━━ EXTRAIT DU DOCUMENT
Ma première idée était d'instituer des négociateurs de proximité, jusqu'à ce que France Médiation – l'institution qui fait de la médiation depuis vingt ans – m'explique que la négociation, ce n'est pas à la médiation. Nous avons décidé de faire ensemble un tour de France – Saint-Denis, Strasbourg, Orléans, Rennes, Dijon, Lyon, Saint-Étienne, Angoulême, Bordeaux, Miramas, Marseille, Vitrolles, Lunel et Montpellier. Nous avons rencontré plus de deux cents personnes – acteurs de la médiation, gendarmerie, police municipale, police nationale, bailleurs sociaux, sociétés de transport, France urbaine, Forum français pour la sécurité urbaine, Départements de France, Association des maires de France, ainsi que des partenaires comme La Poste, qui n'investit pas moins de 10 millions d'euros par an, et EDF.
J'en suis convaincu, pour élaborer des lois, il faut partir du terrain. J'ai donc décidé d'adresser un questionnaire aux maires de France. J'ai reçu 60 % de réponses – contre 10 à 15 % habituellement pour un tel exercice. Ils étaient nombreux à ne pas comprendre qui fait quoi entre le médiateur, le travailleur social, l'assistant social ou la prévention spécialisée.
Pourquoi devrions-nous reconnaître les métiers de la médiation ? Parce que les 12 000 médiatrices et médiateurs de notre pays sont en première ligne pour gérer les conflits de voisinage, ceux liés au permis de construire ou aux jeunes qui traînent au bas des immeubles. J'ai encore en tête Jacky Lemoine, maire de Divion, se demandant comment il ferait s'il n'avait pas « son petit Yassine », médiateur, qui gère la Maison des projets avec les habitants !
Aujourd'hui, le secteur de la médiation sociale a commencé à se professionnaliser mais il reste encore trop de médiateurs peu ou pas formés, et surtout embauchés en contrat précaire. Certains jeunes rencontrés au cours de ma mission n'avaient aucune compétence, mais l'envie de bien faire. Ils sont payés au Smic, le monde associatif doit chaque année remplir de la paperasse pour obtenir un éventuel prolongement des contrats. J'aurai des propositions concrètes sur ces points.
Rappelez-vous le covid, ou les émeutes : les médiateurs étaient sur le terrain ! J'ai souvenir d'une médiatrice à Lyon qui, à une heure du matin, était capable d'aller dans les immeubles pour discuter avec les jeunes ou accompagner une femme victime de violences intrafamiliales jusqu'au commissariat. Le médiateur est un repère, un référent physique dans une période où le virtuel prend souvent le pas sur l'humain. Sa posture bienveillante et sa capacité d'écoute le placent en position de premier recours.
━━━━
━━ CONTENU DES DONNÉES
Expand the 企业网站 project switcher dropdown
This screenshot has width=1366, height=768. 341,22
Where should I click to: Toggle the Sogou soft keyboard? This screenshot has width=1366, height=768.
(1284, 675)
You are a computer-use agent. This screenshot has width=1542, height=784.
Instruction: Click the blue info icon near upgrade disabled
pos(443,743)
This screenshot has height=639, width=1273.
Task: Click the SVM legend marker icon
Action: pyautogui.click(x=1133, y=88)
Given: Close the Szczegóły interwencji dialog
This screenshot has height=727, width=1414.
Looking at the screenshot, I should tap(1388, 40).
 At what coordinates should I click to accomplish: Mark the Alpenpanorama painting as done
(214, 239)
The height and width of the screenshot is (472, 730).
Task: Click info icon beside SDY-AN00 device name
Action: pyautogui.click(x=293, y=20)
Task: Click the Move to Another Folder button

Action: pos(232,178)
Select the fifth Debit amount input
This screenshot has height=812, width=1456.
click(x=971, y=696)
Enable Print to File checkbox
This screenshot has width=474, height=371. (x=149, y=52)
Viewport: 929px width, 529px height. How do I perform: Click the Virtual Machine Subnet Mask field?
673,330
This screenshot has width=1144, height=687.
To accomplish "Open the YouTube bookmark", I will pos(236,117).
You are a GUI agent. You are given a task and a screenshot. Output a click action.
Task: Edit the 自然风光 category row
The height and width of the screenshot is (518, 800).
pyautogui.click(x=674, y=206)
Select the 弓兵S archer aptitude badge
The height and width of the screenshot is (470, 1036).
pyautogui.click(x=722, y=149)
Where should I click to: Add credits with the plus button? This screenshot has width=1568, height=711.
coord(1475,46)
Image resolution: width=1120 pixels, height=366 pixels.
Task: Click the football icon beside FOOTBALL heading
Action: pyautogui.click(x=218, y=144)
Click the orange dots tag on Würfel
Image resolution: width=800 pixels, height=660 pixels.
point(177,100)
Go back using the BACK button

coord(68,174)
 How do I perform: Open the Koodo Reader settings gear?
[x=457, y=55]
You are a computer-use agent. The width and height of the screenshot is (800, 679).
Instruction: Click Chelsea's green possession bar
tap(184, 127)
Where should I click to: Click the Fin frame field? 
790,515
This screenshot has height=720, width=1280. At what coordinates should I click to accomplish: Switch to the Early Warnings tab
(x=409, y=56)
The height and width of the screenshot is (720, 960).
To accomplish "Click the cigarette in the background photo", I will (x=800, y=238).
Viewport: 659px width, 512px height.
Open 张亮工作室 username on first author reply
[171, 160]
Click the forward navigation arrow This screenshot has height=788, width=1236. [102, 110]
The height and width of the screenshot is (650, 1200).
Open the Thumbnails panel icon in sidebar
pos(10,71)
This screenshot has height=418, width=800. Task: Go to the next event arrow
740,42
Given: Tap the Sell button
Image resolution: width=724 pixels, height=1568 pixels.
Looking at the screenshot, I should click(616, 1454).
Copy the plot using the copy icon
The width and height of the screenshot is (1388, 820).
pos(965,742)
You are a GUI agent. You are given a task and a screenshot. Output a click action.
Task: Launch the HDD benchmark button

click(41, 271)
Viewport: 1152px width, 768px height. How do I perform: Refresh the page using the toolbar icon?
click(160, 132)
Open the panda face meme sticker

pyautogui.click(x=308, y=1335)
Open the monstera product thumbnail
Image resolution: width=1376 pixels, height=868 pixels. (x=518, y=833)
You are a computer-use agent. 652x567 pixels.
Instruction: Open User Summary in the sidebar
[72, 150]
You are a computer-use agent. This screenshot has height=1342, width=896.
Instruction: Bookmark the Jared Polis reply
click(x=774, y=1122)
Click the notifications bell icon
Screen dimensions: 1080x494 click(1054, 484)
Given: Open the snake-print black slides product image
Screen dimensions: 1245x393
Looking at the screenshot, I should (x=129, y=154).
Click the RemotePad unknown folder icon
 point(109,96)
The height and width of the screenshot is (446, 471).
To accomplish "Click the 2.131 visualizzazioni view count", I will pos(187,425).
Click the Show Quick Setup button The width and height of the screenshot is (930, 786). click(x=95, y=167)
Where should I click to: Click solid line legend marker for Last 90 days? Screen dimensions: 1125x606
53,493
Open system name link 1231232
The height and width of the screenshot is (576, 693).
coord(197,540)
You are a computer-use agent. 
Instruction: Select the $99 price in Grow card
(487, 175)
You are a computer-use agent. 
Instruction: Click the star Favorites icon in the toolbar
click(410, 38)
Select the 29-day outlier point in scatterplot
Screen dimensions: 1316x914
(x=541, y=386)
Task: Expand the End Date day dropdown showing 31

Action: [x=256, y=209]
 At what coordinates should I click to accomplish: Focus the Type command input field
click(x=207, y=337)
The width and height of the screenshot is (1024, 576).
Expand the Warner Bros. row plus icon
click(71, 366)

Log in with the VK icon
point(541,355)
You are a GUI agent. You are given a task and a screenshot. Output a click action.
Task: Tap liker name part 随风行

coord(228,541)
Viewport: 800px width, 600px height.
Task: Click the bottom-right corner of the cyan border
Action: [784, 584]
━━━━
● CONSIGNES:
a) Pour chacun des énoncés suivants, indiquez s'il est conforme à l'extrait du document, en citant les mots qui le montrent. (i) Les maires ont répondu au questionnaire à hauteur de 60 %. (ii) La Poste investit moins de 10 millions d'euros par an. (iii) Tous les médiateurs sont désormais formés.
b) Relevez dans l'extrait du document toutes les fonctions dont de nombreux maires ne distinguaient pas les rôles respectifs.

● CORRIGÉS PAR TÂCHE:
a)
(i) Oui : « J'ai reçu 60 % de réponses ».
(ii) Non : « qui n'investit pas moins de 10 millions d'euros par an ».
(iii) Non : « il reste encore trop de médiateurs peu ou pas formés ».

b) Le médiateur, le travailleur social, l'assistant social, la prévention spécialisée.